Q.自分の脂肪を注射したり、脂肪を加工してコンデンスリッチとかいう注射をする方法とは、何が違うのですか?

A.まず、脂肪注入の場合には、注入する脂肪を取ってくる作業、つまり、脂肪吸引の手術が必要になります。コンデンスリッチと言う方法は、やはり脂肪吸引で加工を施すための脂肪を取ってくるための、脂肪吸引が必要です。脂肪吸引は手術ですので、麻酔が必要なのと、術後の回復過程があります。当院での脂肪吸引の場合、術後24時間は、スポンジを使用したヘビーな圧迫固定を行います。その間、シャワーや入浴はできません。また、術後も、多少なりとも痛みを伴います。しかし、バスト・グロウは、この脂肪を取ってくるという、脂肪吸引が不要ですので、処置当日から入浴も可能で、術後の痛みもありません。

次のバスト・グロウFが可能な時期

Q: 約1か月前にバストグロウFを受けたのですが、もっと大きくしたいと思います。2回目のバストグロウFを受けるのは、1回目からどれくらいの間隔が必要ですか?

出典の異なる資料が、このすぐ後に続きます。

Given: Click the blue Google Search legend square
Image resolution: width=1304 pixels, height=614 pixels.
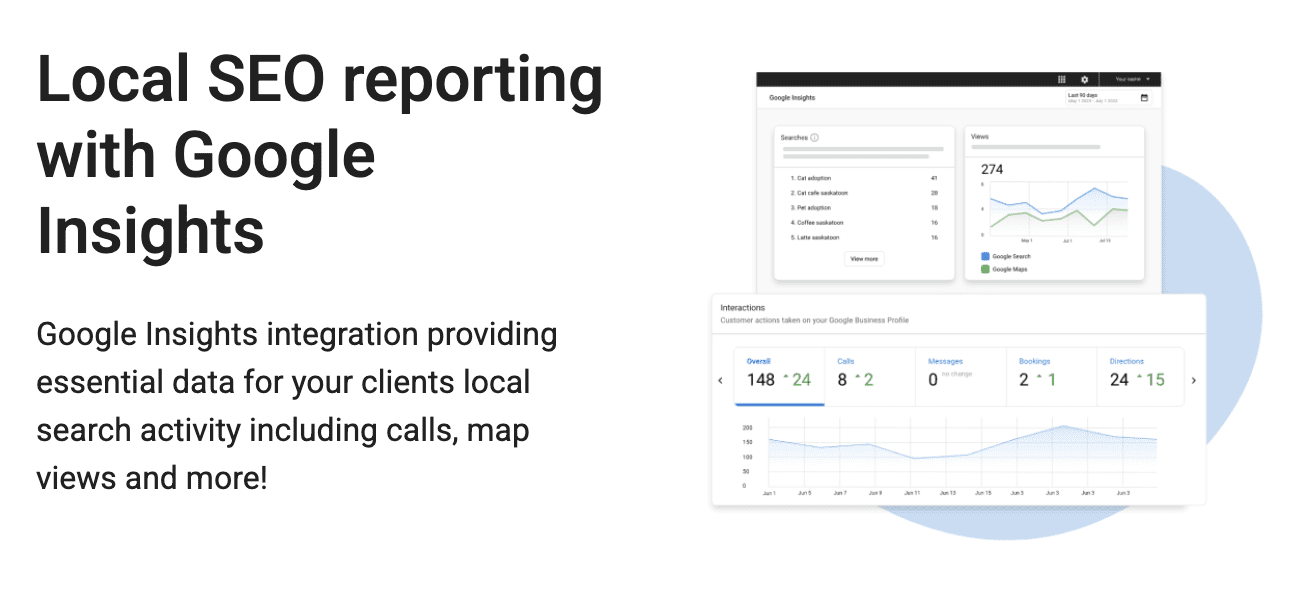Looking at the screenshot, I should pos(985,257).
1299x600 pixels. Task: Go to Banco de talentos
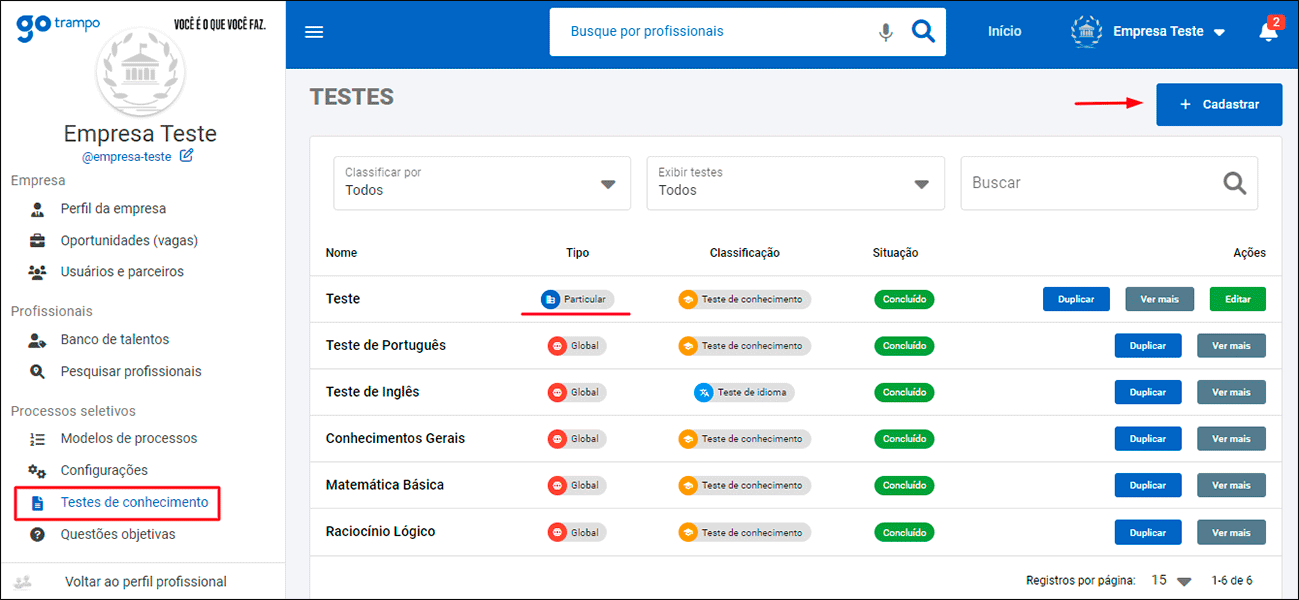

A:1カ月以上の間隔を推奨しています。医学的には、採血を行った時の、血液の減少量が回復するには、約1カ月以上を要します。そこで、バストグロウFの間隔は、約1か月と言うところを適切と考え、そのプロトコールに従って行っていきます。また、バストグロウFの場合には、女性ホルモンの注射を伴いますので、過量投与を防ぐことと、性周期の関係上も、1カ月以上の間隔をとっていただきます。

類似の豊胸術(献血豊胸)との違い

Q:バスト・グロウとPPP豊胸・献血豊胸は、どう違うのですか?

A:PPP豊胸(プラズマジェル豊胸)は、血液の中の、赤血球を取り除いた血漿を、熱を加えてジェル状にして、バストに注射する方法です。この方法は、ヒアルロン酸の代りに、このプラズマジェル(PPP)を使用するものです。したがって、決して、「何かを入れて膨らませる」という、従来の豊胸術の範疇を超えるものではありません。即効性はありますが、その効果は約3カ月ないしは半年で、完全に元の状態に戻ってしまいます。元に戻る前にMRIやCT、またはマンモグラフィーの撮影によって、何かを注射したことは分かってしまいます。
バストグロウは、脂肪組織と乳腺に働く成長因子を注射します。この成長因子が働くことにより、乳腺と皮下脂肪が次第に成長し、バストが大きくなってきます。つまり、「何かを入れて膨らませる」というものではなく、あくまでも自分のバストが自然に大きく成長するというものです。バストグロウWの場合には、即効性はありませんが、術後3~4週間ほどで、効果を感じる方が多い傾向にあります。バストグロウFの場合には、処置直後から、術後初期には注射液の体積で大きくなっていますが、最終的には自分のバストが大きくなった状態になります。自分のバストが自然に大きくなるわけですから、その効果は永久で、年齢によっても自然な変化が生じます。

バスト・グロウで豊胸する場合の、実際の手順

Q:実際に、どんな手順での処置なのですか?

A:バストへの処置は、皮下注射をするだけです。その他としては、成長因子(細胞増殖因子)を得るために、採血をします。
経時的に説明すると、まず、採血をし、バストにクリーム麻酔を塗って、約30分待合室でお待ちいただきます。その間、血液から成長因子(細胞増殖因子)を抽出し、それにさらに乳腺増殖用のバイオ製剤である、成長因子(細胞増殖因子)を添加して、注射液を調剤します。
調剤が終了したら、バストの皮下に、注射液を注射して、終了となります。

バスト・グロウと脂肪増殖注射の違い

Q:バストグロウは、脂肪だけが増えるのですか?脂肪増殖注射と同じなんですか?

A:バストグロウと脂肪増殖注射は、どちらも成長因子(細胞増殖因子)を使用するという点では、変わりありません。しかし、バストグロウは、バストに特化した形で成長因子(細胞増殖因子)の量や種類を調整しています。逆に、脂肪増殖注射は、主に顔面の皮下脂肪に特化した形の配合になっています。したがって、脂肪増殖注射をバストに注射しても、ほとんど効果はなく、逆に、バストグロウを顔面に注射しても、よい結果は得られません。バストグロウは、バストの皮下脂肪と乳腺の体積を増加させる注射ですので、脂肪だけが増加するものではありません。